SOURCE TEXT:
|---|

Wherever we look, we see engineering impacting our everyday lives—from the evolution of the buildings in which we live and work to the road networks that get us from point to point and the planes that get us to distant locations. Engineering jobs are often taken for granted, but they significantly influence how we work and navigate our world, progressing lives in every area they touch.
Despite volatility in the market surrounding supply chain disruptions, geopolitical manoeuvring, shifting material costs and inflation, the engineering job market remains buoyant.
So, what are the fastest-growing sectors in engineering, how are they attracting candidates, what is needed to enter their workforces, what are their current agendas, and what is their future outlook?
1. Automotive Engineering
As the global automotive market value is expected to hit $360bn by 2030, the demand for talented automotive engineers is rising.
With the shift to electric vehicles and low-emission biodiesels, alongside investments in autonomous driving technologies and new safety measures, the automotive industry is experiencing growth across all regions.

|---|

INFORMATION SUPPLIED:

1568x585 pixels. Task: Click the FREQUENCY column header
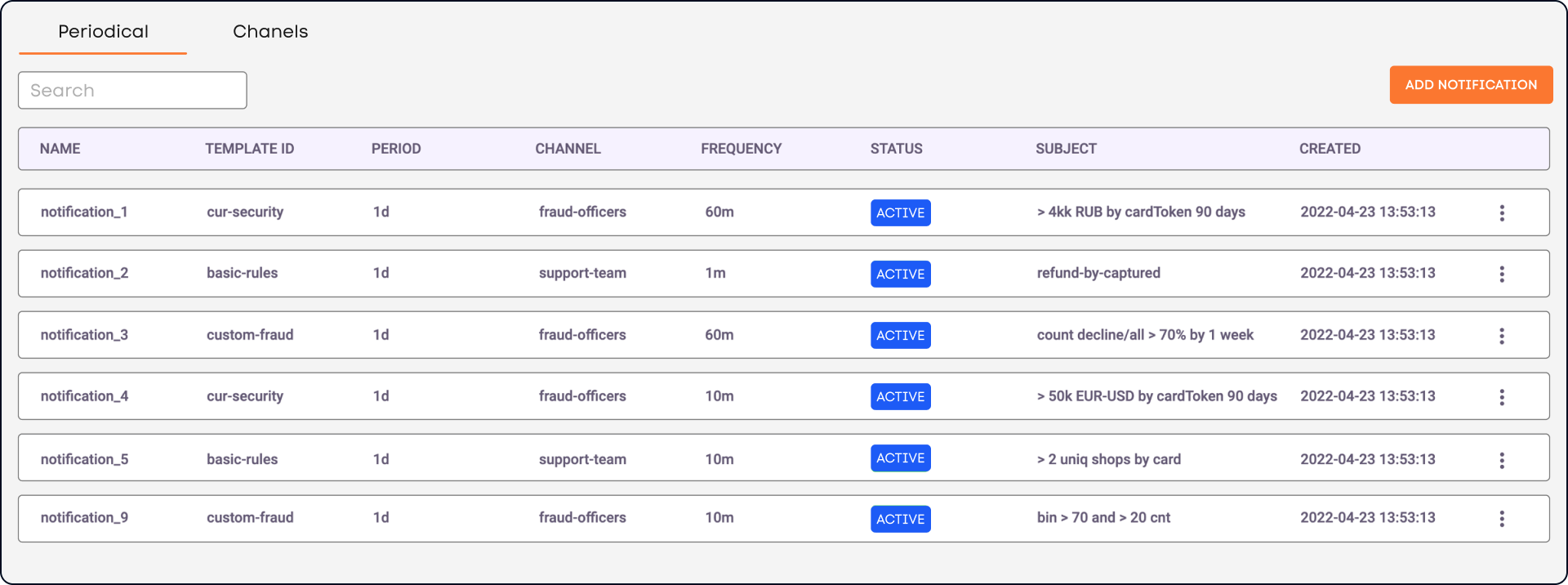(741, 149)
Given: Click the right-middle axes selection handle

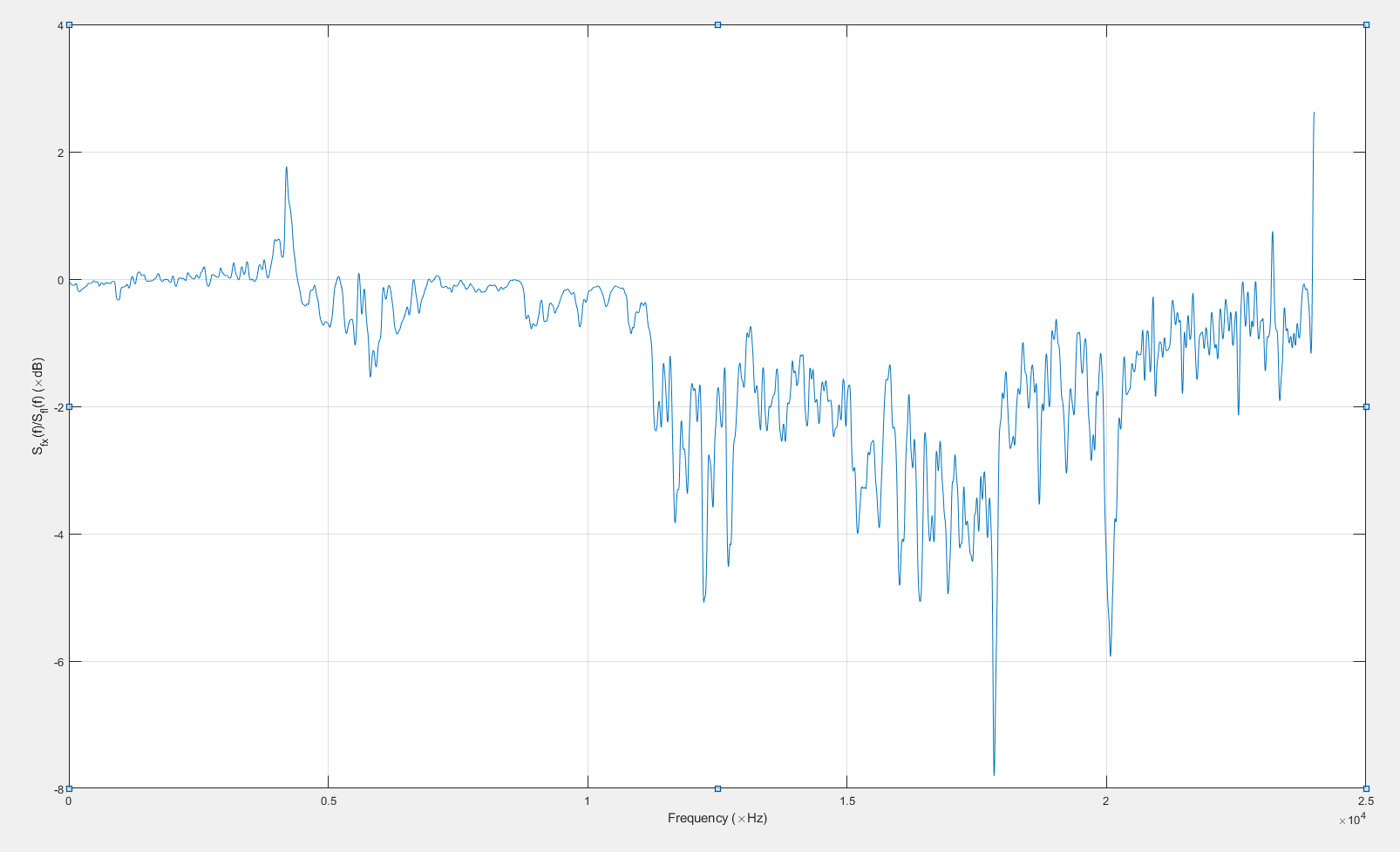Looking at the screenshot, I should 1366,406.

|---|

WORK TASK: List each source of market volatility that the passage on engineering jobs names.

SOLUTION FOR THIS PROBLEM:
- supply chain disruptions
- geopolitical manoeuvring
- shifting material costs
- inflation